#### EXTRACTED RECORDS

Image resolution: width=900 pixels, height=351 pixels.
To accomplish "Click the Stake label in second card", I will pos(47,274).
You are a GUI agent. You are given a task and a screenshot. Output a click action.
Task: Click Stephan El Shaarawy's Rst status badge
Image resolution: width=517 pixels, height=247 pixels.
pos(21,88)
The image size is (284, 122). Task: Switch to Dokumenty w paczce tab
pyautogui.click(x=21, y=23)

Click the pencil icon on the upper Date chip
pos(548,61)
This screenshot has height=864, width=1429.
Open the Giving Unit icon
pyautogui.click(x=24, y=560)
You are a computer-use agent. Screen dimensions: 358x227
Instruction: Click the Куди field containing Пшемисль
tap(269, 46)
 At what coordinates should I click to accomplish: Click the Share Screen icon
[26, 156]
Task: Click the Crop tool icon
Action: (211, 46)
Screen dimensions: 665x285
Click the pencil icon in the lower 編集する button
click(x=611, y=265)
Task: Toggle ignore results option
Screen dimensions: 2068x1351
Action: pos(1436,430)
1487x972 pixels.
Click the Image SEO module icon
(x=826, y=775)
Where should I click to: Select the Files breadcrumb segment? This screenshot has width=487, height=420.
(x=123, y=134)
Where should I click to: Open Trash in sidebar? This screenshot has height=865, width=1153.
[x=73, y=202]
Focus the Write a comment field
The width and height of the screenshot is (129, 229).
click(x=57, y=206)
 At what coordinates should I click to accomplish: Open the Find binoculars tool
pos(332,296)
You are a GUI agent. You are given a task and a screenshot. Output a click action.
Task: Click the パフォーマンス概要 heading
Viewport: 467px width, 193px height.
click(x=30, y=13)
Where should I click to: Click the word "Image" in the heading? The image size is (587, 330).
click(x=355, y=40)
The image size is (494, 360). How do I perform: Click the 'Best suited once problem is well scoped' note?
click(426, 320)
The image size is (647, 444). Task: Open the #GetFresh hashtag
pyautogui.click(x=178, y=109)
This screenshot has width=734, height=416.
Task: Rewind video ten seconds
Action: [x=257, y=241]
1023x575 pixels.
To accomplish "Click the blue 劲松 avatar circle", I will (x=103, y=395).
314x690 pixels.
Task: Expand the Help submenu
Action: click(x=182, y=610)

########

### EXERCISE REQUIREMENTS
Please identify every line above that holds the string "should", treating uppercase and lowercase as different, and copy each of those lines.

### THE RESPONSE
 At what coordinates should I click to accomplish: Click the Share Screen icon
Where should I click to: Select the Files breadcrumb segment? This screenshot has width=487, height=420.
Where should I click to: Open Trash in sidebar? This screenshot has height=865, width=1153.
 At what coordinates should I click to accomplish: Open the Find binoculars tool
Where should I click to: Click the word "Image" in the heading? The image size is (587, 330).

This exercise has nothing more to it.